Comme le dit la célèbre chanson française, « je vais vous parler d'un temps que les moins de 20 ans ne peuvent pas connaître »... un temps qui est celui de notre enfance à Noyen et plus particulièrement d'un événement qui troublait la tranquillité habituelle du village chaque année en fin d'été : la fête patronale du 15 août.
En effet, Marie est la sainte patronne de Noyen et est fêtée le jour du 15 août ; donc comme toutes les communes de France, notre village avait sa fête patronale, très attendue car elle était l'occasion d'une fête foraine, très modeste mais très appréciée car les distractions étaient peu nombreuses à cette époque.
Les forains arrivaient donc quelques jours avant et s'installaient sur la place du bourg : point de caravanes comme maintenant mais des roulottes aux couleurs vives qui égayaient tout d'un coup notre paysage familier. Nous connaissions très bien ces gens qui année après année revenaient à Noyen : il s'agissait de la famille Someville, originaire de la Marne. Ils arrivaient avec 2 ou 3 camions tirant chacun au moins 2 remorques. Commençait alors l'installation des baraquements, jeux et manèges.
Ce qui nous intéressait plus particulièrement, nous les enfants était l'installation du manège de chevaux de bois : le cœur en était une grosse remorque dans laquelle trônait une énorme machinerie et qui était placée au milieu de la place près du calvaire. Et petit à petit, les forains installaient le plancher, le toit, les animaux de bois, chevaux, cochons, éléphants, certains fixes et d'autres mobiles sur de longues tiges verticales couleur or qui leur permettaient de monter et descendre ... et devant nos yeux émerveillés se dressait alors petit à petit un magnifique carrousel coloré, promesse d'un bonheur prochain.
Les forains installaient par ailleurs, un baraquement de tir à la carabine et tout à côté, barrant la rue du Bac, des balançoires « sabot » de couleur rouge et blanche.
Il y avait aussi bien entendu, une roulotte confiserie tenue par Mme Someville mère qui vendait des nougats, pralines et autres bonbons. Cette « confiserie » était adossée à la rotonde de bal située entre la rue Grande et la rue de l'Eglise car, bien évidemment, il y avait un bal populaire.

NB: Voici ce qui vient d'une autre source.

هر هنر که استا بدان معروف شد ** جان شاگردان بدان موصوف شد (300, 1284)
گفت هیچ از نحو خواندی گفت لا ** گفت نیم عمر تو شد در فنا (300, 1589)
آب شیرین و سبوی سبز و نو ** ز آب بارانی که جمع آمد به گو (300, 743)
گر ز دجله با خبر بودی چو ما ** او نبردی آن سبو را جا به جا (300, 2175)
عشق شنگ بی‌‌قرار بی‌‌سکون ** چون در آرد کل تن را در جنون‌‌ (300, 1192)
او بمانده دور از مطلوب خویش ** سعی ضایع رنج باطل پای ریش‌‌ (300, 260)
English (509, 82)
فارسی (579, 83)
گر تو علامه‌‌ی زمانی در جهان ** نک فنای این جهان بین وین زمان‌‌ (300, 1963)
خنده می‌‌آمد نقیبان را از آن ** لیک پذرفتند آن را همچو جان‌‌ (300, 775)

Tout le temps que durait cette installation, tous les enfants du village ne quittaient pas la place, nouveau terrain de jeux qui changeait des lieux habituels qui commençaient en fin de vacances d'été à perdre de leur intérêt.
Et le jour tant attendu arrivait enfin : tout Noyen convergeait vers la place et se retrouvait dans la joie et la bonne humeur, les 2 « café » de la place installaient même quelques tables à l'extérieur pour désaltérer les clients. Le manège de chevaux de bois ne désemplissait pas car même les adultes y grimpaient avec joie, et de même pour les balançoires dont les 2 occupants cherchaient à atteindre le maximum de hauteur.
Les mamans achetaient des confiseries, surtout du nougat de Montélimar, tendre ou dur suivant les goûts et recommandaient à leur progéniture de faire attention aux guêpes, tentées elles aussi par le sucre. Les claquements secs des carabines résonnaient du côté de la baraque de tir et les plus adroits gagnaient des peluches.
La fête avait donc lieu le jour du 15 août mais aussi le dimanche qui précédait et ces 2 journées étaient l'évènement qui marquait les vacances d'été car peu de Noyennais avaient l'occasion de quitter le village pour visiter d'autres lieux et connaître d'autres joies.
Si l'installation avait duré plusieurs jours, le démontage quant à lui se faisait en une nuit car les forains se rendaient à Marnay pour la fête qui avait lieu le dimanche suivant le 15 août et nous autres les enfants, nous nous sentions très tristes de découvrir au matin cette grande place vide et silencieuse. De plus, nous savions que la fête passée, nous allions irrémédiablement vers la fin des vacances et la reprise de l'école.